In 2019, the average sale price for Smith’s work at auction was just $22,992, according to the Artnet Price Database.
After a string of bad experiences with primary-market dealers, too, Smith decided to strike it out on his own in 2015. Now, he is having his first solo museum exhibition, which he sees as proof that artists can successfully represent themselves.
“I’ve worked with some of the best galleries and I’ve worked with younger galleries and they were never able to secure a museum show for me,” Smith tells Artnet News. “So I just took it into my own hands.”
The Parrish Museum in Long Island is showing the final 10 works from Smith’s series of “Rain Paintings,” which he made in the summer of 2013, when he was offered the use of a house in the Hamptons. Installed in the museum’s 1,000-square-foot special exhibitions gallery, the tightly hung works create a dazzling immersive environment that resembles the inimitable combination of soft East End light and ocean spray, which have been sources of inspiration for generations of painters in the Hamptons.
The “Southampton Suite,” as the works have been collectively called, mark the crescendo of the artist’s larger body of “Rain Paintings,” for which he used a technique of showering paint onto unprimed canvases with an industrial fire extinguisher.
Smith says the genesis of the exhibition has been “the best experience I’ve had as an artist so far.”
A year and a half ago, Smith pulled the suite of paintings out of storage and installed them in a warehouse in Queens to show a select group of industry contacts. Among the guests was Parrish chief curator Alicia Longwell, who he had met in 2012 through a collector who had gifted one of the artist’s paintings to the museum.
“When I walked into the room where the paintings were on view it was so close in proportion to this gallery of ours, I thought, this would be really extraordinary to show,” Longwell told Artnet News. The Parrish “is very interested in artists who have been here on the East End,” she added, “and the paintings were made a stone’s throw from the museum.”
Though museum exhibitions typically take several years to plan and execute, the opportunity to show Smith’s paintings came much sooner than expected. The Parrish had actually scheduled a major loan exhibition for August, but was forced to scrap the plans when the lockdown took effect. “So I thought maybe Lucien would like to bring the paintings here for this moment, and it just worked,” Longwell said. “It was perfect timing all around.” She added that restrictions limiting Americans’ travel abroad has meant that “everybody in christendom is out here on the East End.”

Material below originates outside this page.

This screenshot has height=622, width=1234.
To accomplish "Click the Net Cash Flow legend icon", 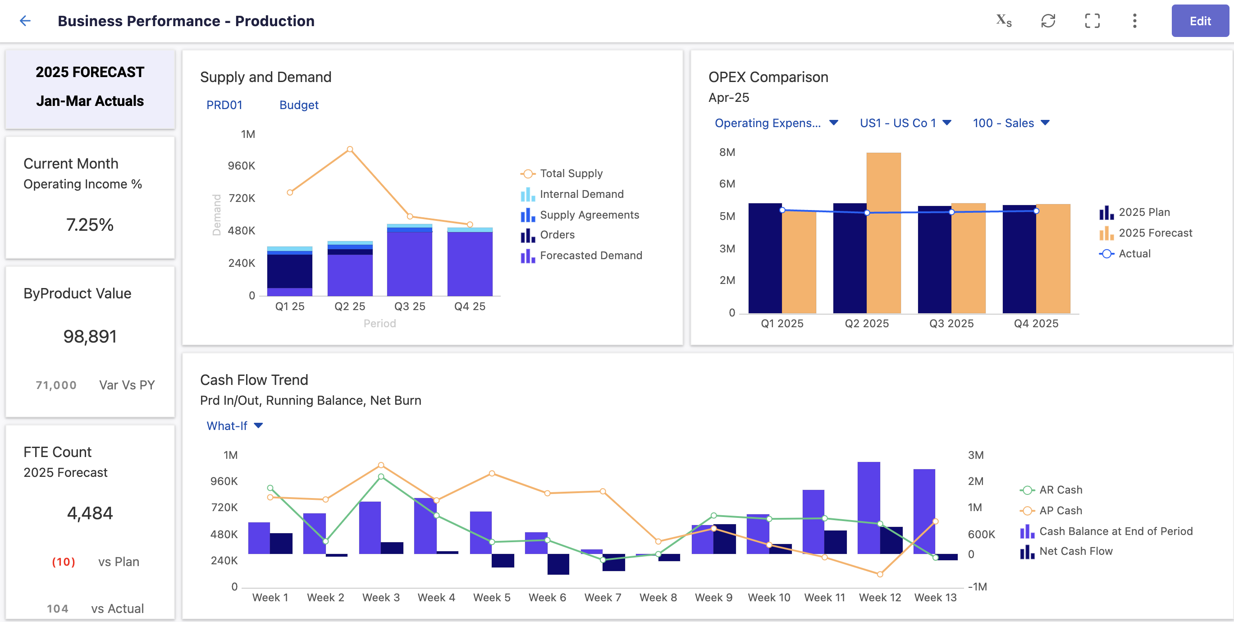I will point(1027,552).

Now Smith hopes that the exhibition will not only revitalize his own career, but serve as an inspiration to other artists who may want to represent themselves. “What I would love to achieve from this is to give artists a little more power,” he says. “A lot of artists think they need to put their careers in the hands of curators and dealers and gallerists to be taken seriously. But I don’t necessarily think that is the case all of the time.”

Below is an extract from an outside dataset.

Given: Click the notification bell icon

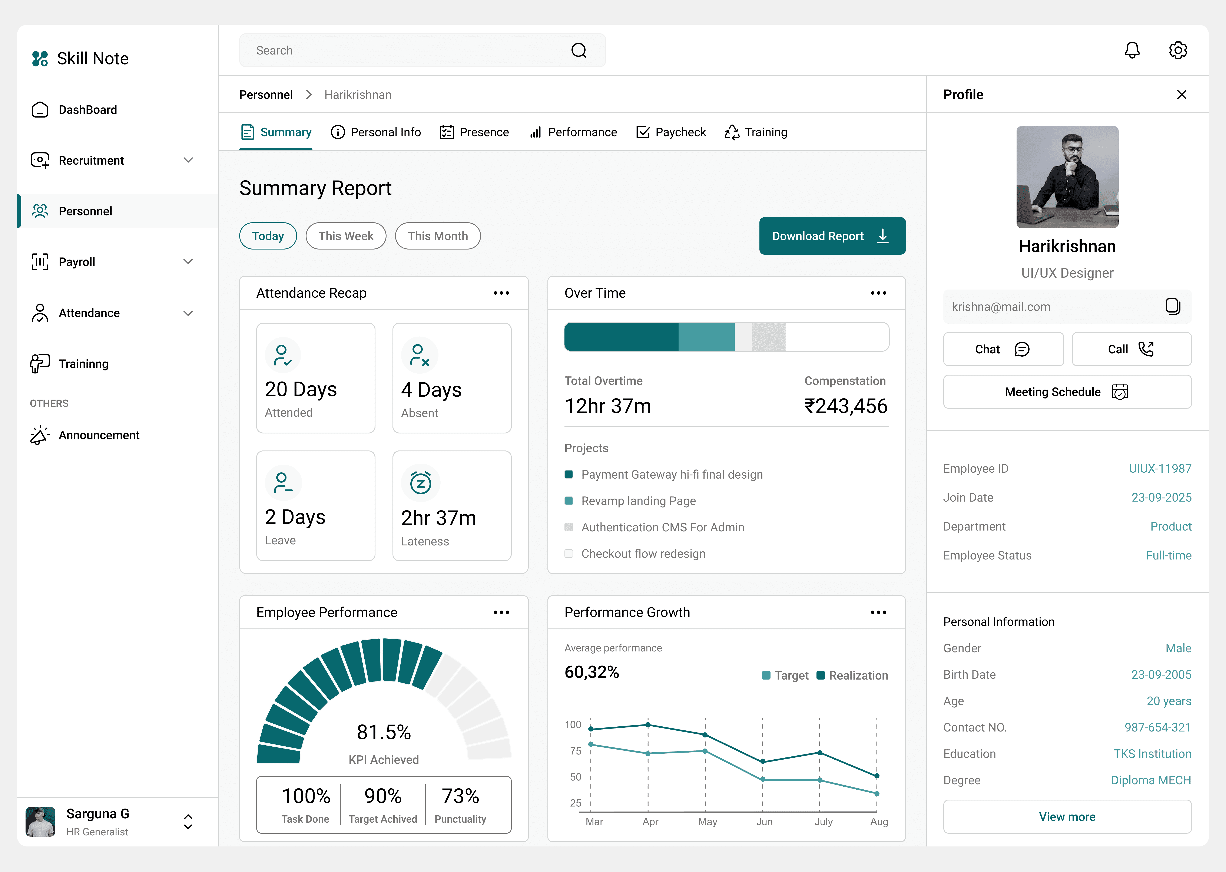Looking at the screenshot, I should [x=1132, y=50].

Andrea Glimcher, an art advisor who specializes in counseling artists, including Pat Steir and Will Ryman, told Artnet News that while self-representation can work, it still only comes by having connections to the same networks of collectors, curators, and other contacts that galleries often provide.
“There absolutely are people who’ve done it and have the capacity to do it, but I believe that it’s very rare and very hard,” Glimcher said. “Even if artists may make their own decisions, nobody can get there on their own.”
“Even the most independent of artists still have a support network,” she added. “Whether that network is more invisible or more obvious, it’s still there.”
Smith acknowledges that going solo has has been “a tough road,” but feels like it ultimately has paid off: “For me this was like my own little hurrah.”